Skip to main content

How to Calculate Cosine Similarity in Python

Cosine similarity measures how similar two vectors are based on the angle between them, regardless of their magnitude. It produces a value between -1 (opposite directions) and 1 (same direction), with 0 indicating no similarity (perpendicular vectors).

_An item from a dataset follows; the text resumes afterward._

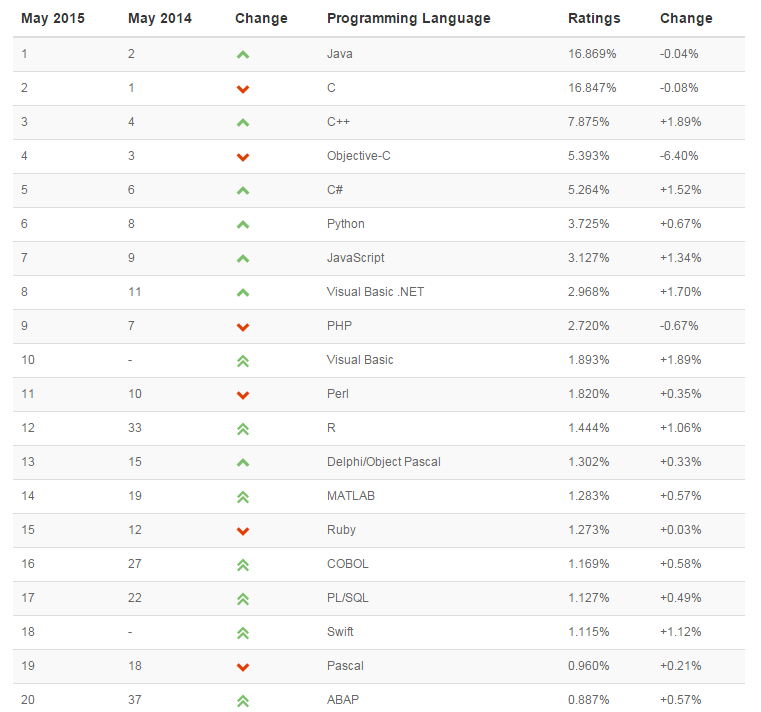Click the double up arrow beside Visual Basic

(x=242, y=360)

This metric is widely used in natural language processing (comparing document vectors), recommendation systems (finding similar items), search engines (ranking relevance), and clustering (grouping similar data points).

The Formula

The cosine similarity between two vectors A and B is:

cosine_similarity = (A · B) / (||A|| × ||B||)

Where:

  • A · B is the dot product of vectors A and B
  • ||A|| is the Euclidean norm (magnitude) of A
  • ||B|| is the Euclidean norm of B

Calculating with NumPy (Manual)

The most straightforward approach uses NumPy's dot() and norm() functions:

import numpy as np
from numpy.linalg import norm

A = np.array([2, 1, 2, 3, 2, 9])
B = np.array([3, 4, 2, 4, 5, 5])

cosine_sim = np.dot(A, B) / (norm(A) * norm(B))
print(f"Cosine Similarity: {cosine_sim:.4f}")

Output:

Cosine Similarity: 0.8189

A value of 0.82 indicates the vectors are quite similar in direction.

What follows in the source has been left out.